The layoffs at Motorola Semiconductor, which will come by the end of this year, are part of a restructuring that will refocus the Hong Kong operation mainly on research and development, said Gloria Shiu, Motorola's senior communications manager for the region.
The work now done by the 700 to 800 workers to be laid off will be transferred to Motorola Semiconductor's plants in Kuala Lumpur, Malaysia, and Tianjin, China, Shiu said. She said the cuts were also intended to slash costs.
Intel and AMD Competing for High-Speed Processors
Intel Corp. and Advanced Micro Devices Inc. on Monday will begin selling the fastest models yet of their flagship processors, the electronic brains of personal computers.
Intel's new top Pentium 4 chips run at 2.2 Gigahertz and 2 Gigahertz, or 2.2 billion and 2 billion cycles per second. AMD's latest, the Athlon XP 2000+, clocks in at 1.67 GHz. Despite the speed difference, AMD says its Athlons are more efficient and perform better than faster Intel chips when it comes to running many of the most popular applications.

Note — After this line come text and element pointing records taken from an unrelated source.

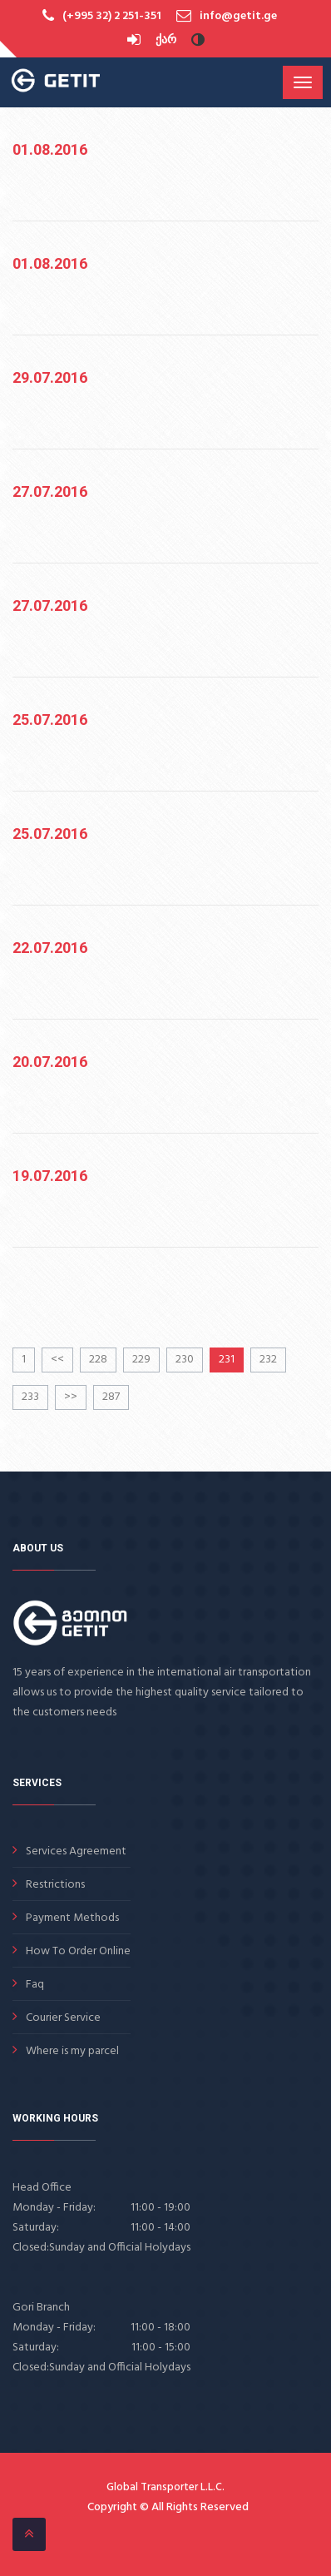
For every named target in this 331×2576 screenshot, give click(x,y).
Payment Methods (72, 1918)
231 (227, 1359)
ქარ (166, 40)
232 (268, 1359)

But Intel's new chips are the first to be built using a new process that allows smaller transistors and other features, including doubled on-chip memory and a 30 percent reduction in overall processor size.
That means the chips have a performance boost of roughly 10 percent, in addition to the boost that comes from increased processor speed, said Louis Burns, general manager of Intel's Desktop Platform Group.